We missed his goofball stories and Monday night throw downs and the calm he brings to our lives.

All week long I just lived in hope of Thursday night.  Truth be told, there is no sweeter sound than the rumble of that Dodge Ram as is comes driving in.  I can hear him shift from 2nd to 1st as he pulls up the drive.  And with it, a long exhale. From both of us.

Needless to say, we all set aside Friday for reentry.  To spend time together and catch up on each other's week. 

Like how the kids had trapped an  opossum underneath the shed and left it there for The Honey to shoot when he got home.

Or how the cow chewed the cord to the heater of his water trough into 16 pieces.....and lived to tell about it.

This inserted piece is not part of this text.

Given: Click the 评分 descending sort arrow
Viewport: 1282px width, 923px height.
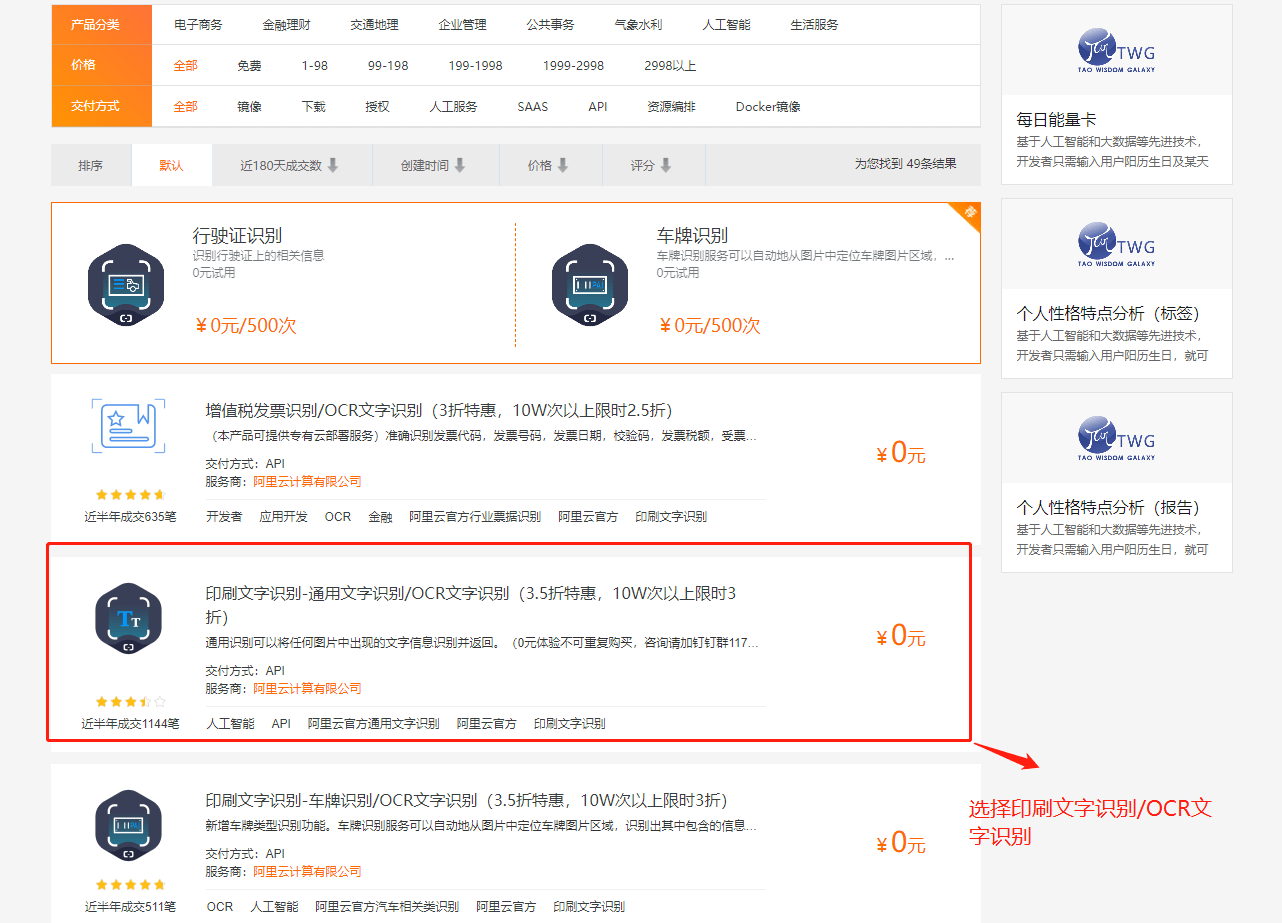Looking at the screenshot, I should [x=668, y=164].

Or how his work was hard....grueling even....and he had to pull and all nighter to write a bunch of documents that no one could understand.  Or how he forgot what hotel room number he was in...again.

And what better way to reunite than to shoot an opossum and then go snow tubing on the back of a 4 wheeler. Take a look if you dare.  The video quality is poor and might make you a little motion sick.

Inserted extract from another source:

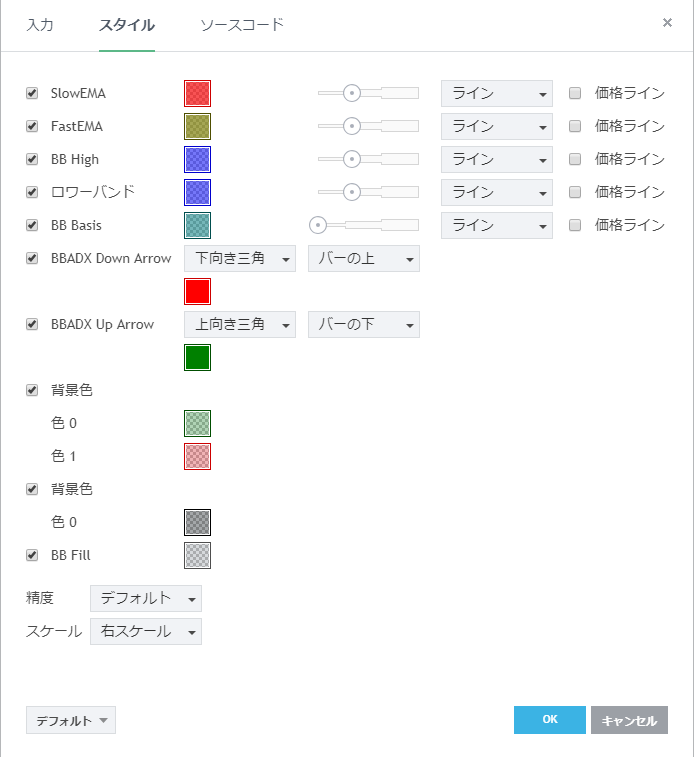The height and width of the screenshot is (757, 694).
Task: Click the BB Basis teal color swatch
Action: click(x=198, y=226)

This, my friends, was a good day.  A much needed, overdue, take your breath away, blog worthy kind of day.  After the two long weeks, it was just what we needed.

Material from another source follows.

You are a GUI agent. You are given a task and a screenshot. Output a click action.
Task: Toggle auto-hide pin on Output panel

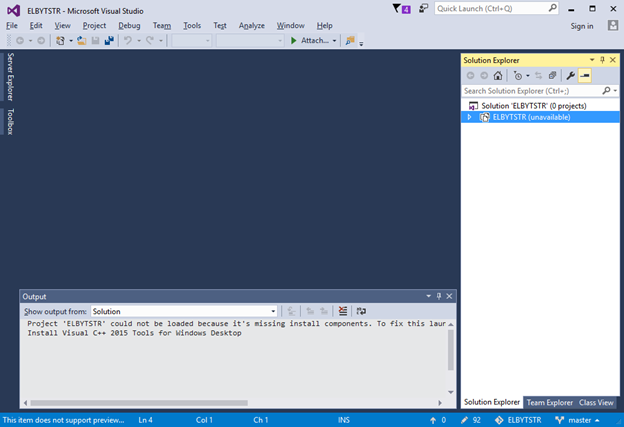click(x=439, y=297)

And isn't that what hope is?   Resting in the blessed assurance that He will exchange the hurt for the healing and the beauty for ashes.  Look what Scripture says about Him:




The Spirit of the Lord God is upon me,
    because the Lord has anointed me
to bring good news to the poor;[a]
    he has sent me to bind up the brokenhearted,
to proclaim liberty to the captives,
    and the opening of the prison to those who are bound;[b]
 to proclaim the year of the Lord's favor,
    and the day of vengeance of our God;
    to comfort all who mourn;

to grant to those who mourn in Zion—

    to give them a beautiful headdress instead of ashes,
the oil of gladness instead of mourning,
    the garment of praise instead of a faint spirit;

that they may be called oaks of righteousness,
    the planting of the Lordthat he may be glorified.

Isaiah 61:1-3




I'm looking forward to more of the beautiful He brings.



Thursday, January 2, 2014

Dear Facebook: It's Not You, It's Me

It's been a long time coming, but Facebook and I are through.

At least for now.

There are a number of reasons I am quitting social media.  But namely it is because I need less distractions in my life.  And I let FB be a distraction for me.

And as ridiculous as it sounds I will miss FB.  Being a mom that works from home leaves me feeling a little isolated at times.  FB gives me a break from reality and a glimpse of what life on the outside looks like.  So in case I miss life changing news like Pioneer Woman is going to stop cooking or there is a lifetime supply of Reese Cup giveaway, please, for the love of all things holy and chocolate.....call me!

But in case the 3 of you who read this blog are beginning to panic that you won't get to have your usual irregular installments of crazy Yahoo stories, rest assured I will continue to blog.  Because I don't consider my blog social media, but rather a scrapbook of sorts.  At least that's how I justify it;)  But if you want to keep up to date with us, please subscribe to the blog.  All you have to do is have it sent to your email inbox. If you (meaning, Mom) need help with that let me know and I'll walk you through it.

And because I'm curious....is anyone else out there working on making in changes in their lives this year?